Tickets went on sale today for U2’s Las Vegas residency, with paid members of the fan club having first crack at them. I must admit I was tempted. I’ve never been to Las Vegas. Then I looked at the prices.
I don’t want to go to Las Vegas that much, not even to see one of my favorite bands. I am sure though that there are thousands who will make the trek.
The Las Vegas residency is a musical tradition going back decades. Think the Rat Pack and Elvis. Rock bands used to joke how they would never be caught dead doing that – but not anymore.
You reach the point where the road has lost its allure, if indeed it even had any. You’ve paid your dues and have nothing to prove. Why not spend some time where the sound is perfect and you can sleep in the same bed every night? Where the weather is usually good. I get the appeal.
Music is an afterthought for Las Vegas; the town is built on gambling. Which is probably why I have never been there. I understand the appeal of gambling. But I also understand that the odds are stacked against the gambler. I can think of more enjoyable ways to lose money than a game of chance that is set up so that the longer I play, the more I am guaranteed to lose.
Still it might be nice place for a vacation. I don’t have to gamble. Which is why I was tempted. Trying to find out the cost of a ticket was a challenge though. Those don’t ever seem to be published in advance anymore. The only thing i could find was a hotel package – $1,000 per night per person. Airfare not included.
I wasn’t tempted. I’ figured, maybe a ticket on its own, and find a cheaper hotel. Just out of curiosity – I wasn’t seriously thinking of going. In part because of the music.
U2 will be showcasing one of their most popular albums in this Las Vegas residency, Achtung Baby. It might be my least favorite record of their career. I know it is a brilliant record, i can appreciate teh artistry – but it has never resonated with my soul the way some of their other records have.
So I don’t have a real incentive to make the trek. It isn’t as if I haven’t seen U2 in concert before – I think I’ve been to perhaps seven shows since I first saw them in 1981 at a Christian music festival in the UK. They always put on a great show.

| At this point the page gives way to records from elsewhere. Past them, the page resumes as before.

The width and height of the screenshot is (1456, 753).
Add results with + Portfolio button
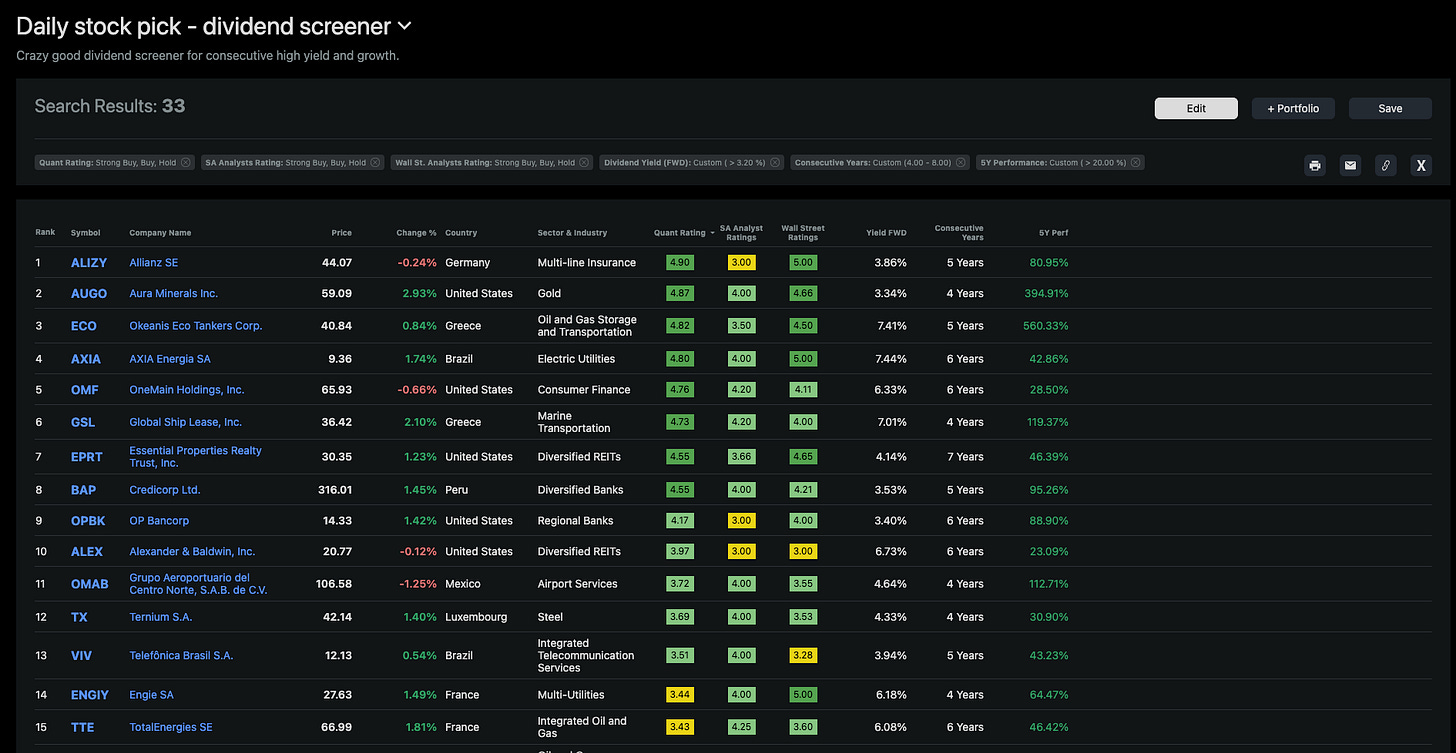[x=1293, y=107]
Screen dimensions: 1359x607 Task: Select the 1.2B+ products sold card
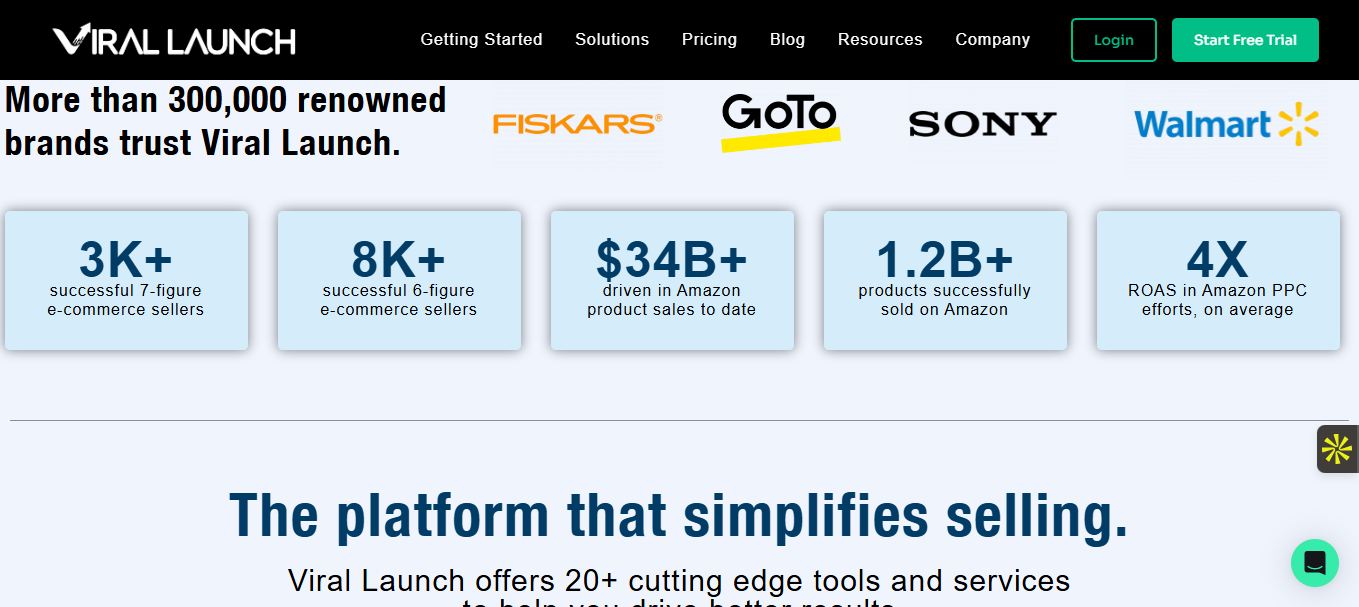point(945,280)
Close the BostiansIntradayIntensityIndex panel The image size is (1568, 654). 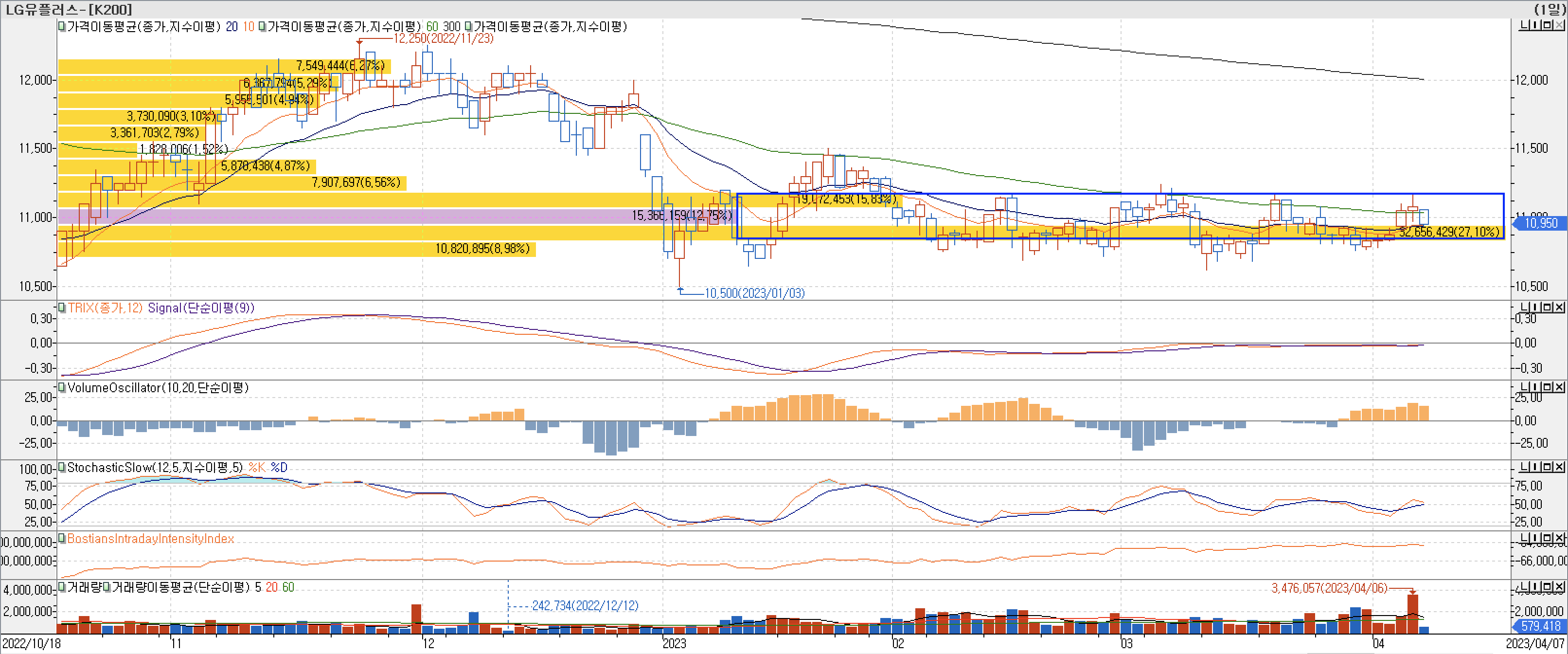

But having experienced them live before I’m less likely to overspend on a show.
I’m on a waiting list to buy tickets. No guarantee that I will even get the chance, the shows may sell out before I get the opportunity to see what they are charging.
The experience has me thinking though: how far would I travel and how much would I pay to see a favorite musical act? At this point in my life I have seen pretty much every band I would ever want to see.
Are there some I would like to see again? Definitely. Am I willing to travel far and pay an exorbitant sum? Probably not.
What about you? What musical act would you be willing to travel more than 100 miles to see, and pay more than $100 a ticket. Are there any? The comments section is open.
Only Jethro Tull, but I don’t think they play anymore. Happily, I have seen them three times. Ian Anderson and the band were amazing each time, although he struggled to do his “standing on one leg playing the flute” thing. Admittedly hard at his age. I get it.
Las Vegas is great for a vacation, by the way. Tons of stunning natural beauty in the region. The hotels are worth touring. And the weather is excellent.
Actually they just released a new album and announced a world tour to support it. I’d be tempted, haven’t seen them since teh 1970s, but they aren’t coming to Canada – and I am going to miss the London show by a few hours.
Somewhere I read the average non-gambling Joe (or Jolene) makes a little or breaks about even in Vegas. It’s the minority of high rollers or desperate gamblaholics that lose really big. When I was there last, hours of blackjack netted me $20, enough for free breakfast next morning before leaving. I learned an even better time could be had not gambling and paying for breakfast. In Macao, another casino heaven, I applied that lesson and had much more fun. So, you’re probably safe as long as you aren’t suddenly swept away by a midlife crisis.
My brother on the other hand – he says we have to be willing to lose $1000 for the chance to win big. He was pissed when I then wouldn’t go with him hoping to score big.